The Shuptrines have even incorporated the garden into their home—their two-story-high tomato plants that run up the south side of the house produce well into December. And their laundry room doubles as a utility room where they wash, sort, and bag the produce.

Dick reckons they grow two hundred to three hundred pounds of tomatoes a year, which inspires his daughter, Shannon Ellis, and her family to join the harvest. Their ten-year-old grandson even tends his own garden. “All of our kids have taken our lead in eating fresh, organic foods,” Dick says. “We do a lot together as a family—putting up the tomatoes as spaghetti sauce … as well as pickling, making jams, and freezing berries.”

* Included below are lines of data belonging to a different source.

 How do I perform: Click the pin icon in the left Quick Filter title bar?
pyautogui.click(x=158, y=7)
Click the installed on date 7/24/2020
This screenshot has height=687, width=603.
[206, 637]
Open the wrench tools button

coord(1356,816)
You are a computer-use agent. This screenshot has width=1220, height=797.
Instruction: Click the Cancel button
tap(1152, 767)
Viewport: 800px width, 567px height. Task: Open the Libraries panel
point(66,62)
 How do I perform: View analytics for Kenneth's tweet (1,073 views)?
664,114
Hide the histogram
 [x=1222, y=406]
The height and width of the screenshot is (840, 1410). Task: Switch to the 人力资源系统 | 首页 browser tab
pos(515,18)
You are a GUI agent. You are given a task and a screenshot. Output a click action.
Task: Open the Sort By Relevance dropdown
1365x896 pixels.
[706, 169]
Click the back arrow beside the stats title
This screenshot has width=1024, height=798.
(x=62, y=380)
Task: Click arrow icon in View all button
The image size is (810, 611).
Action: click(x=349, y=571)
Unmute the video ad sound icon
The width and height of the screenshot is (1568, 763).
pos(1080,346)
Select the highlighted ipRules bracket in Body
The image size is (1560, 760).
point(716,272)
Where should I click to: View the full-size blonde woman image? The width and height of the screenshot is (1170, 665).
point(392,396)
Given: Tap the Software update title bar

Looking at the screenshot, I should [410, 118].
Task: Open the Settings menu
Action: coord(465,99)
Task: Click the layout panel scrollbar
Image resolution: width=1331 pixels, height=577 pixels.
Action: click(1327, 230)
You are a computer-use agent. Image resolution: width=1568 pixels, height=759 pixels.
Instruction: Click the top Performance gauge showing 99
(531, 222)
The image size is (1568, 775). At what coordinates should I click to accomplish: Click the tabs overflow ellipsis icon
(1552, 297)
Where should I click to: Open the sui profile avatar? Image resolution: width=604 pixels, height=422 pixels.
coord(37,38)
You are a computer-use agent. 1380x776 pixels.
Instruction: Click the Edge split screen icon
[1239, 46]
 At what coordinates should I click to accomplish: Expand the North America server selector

Even though Dick was a natural, he never set out to do this for a living. He jokes that he could never call his property a “farm” because Sandy never let him buy a tractor. The Teton County/Jackson Parks and Recreation Center summer camp comes once a week to weed, plant, and pick, and he occasionally works with local garden clubs. Dick credits his success to his “group of ladies” who, year after year, return to share in the work and the harvest. And, like the Heslins, he cites the generosity of other farmers like Star Valley’s Eagan family. Despite this major endeavor, Dick asserts in his humble way, “It’s nothing organized—gardening is a hobby, so why be so organized?”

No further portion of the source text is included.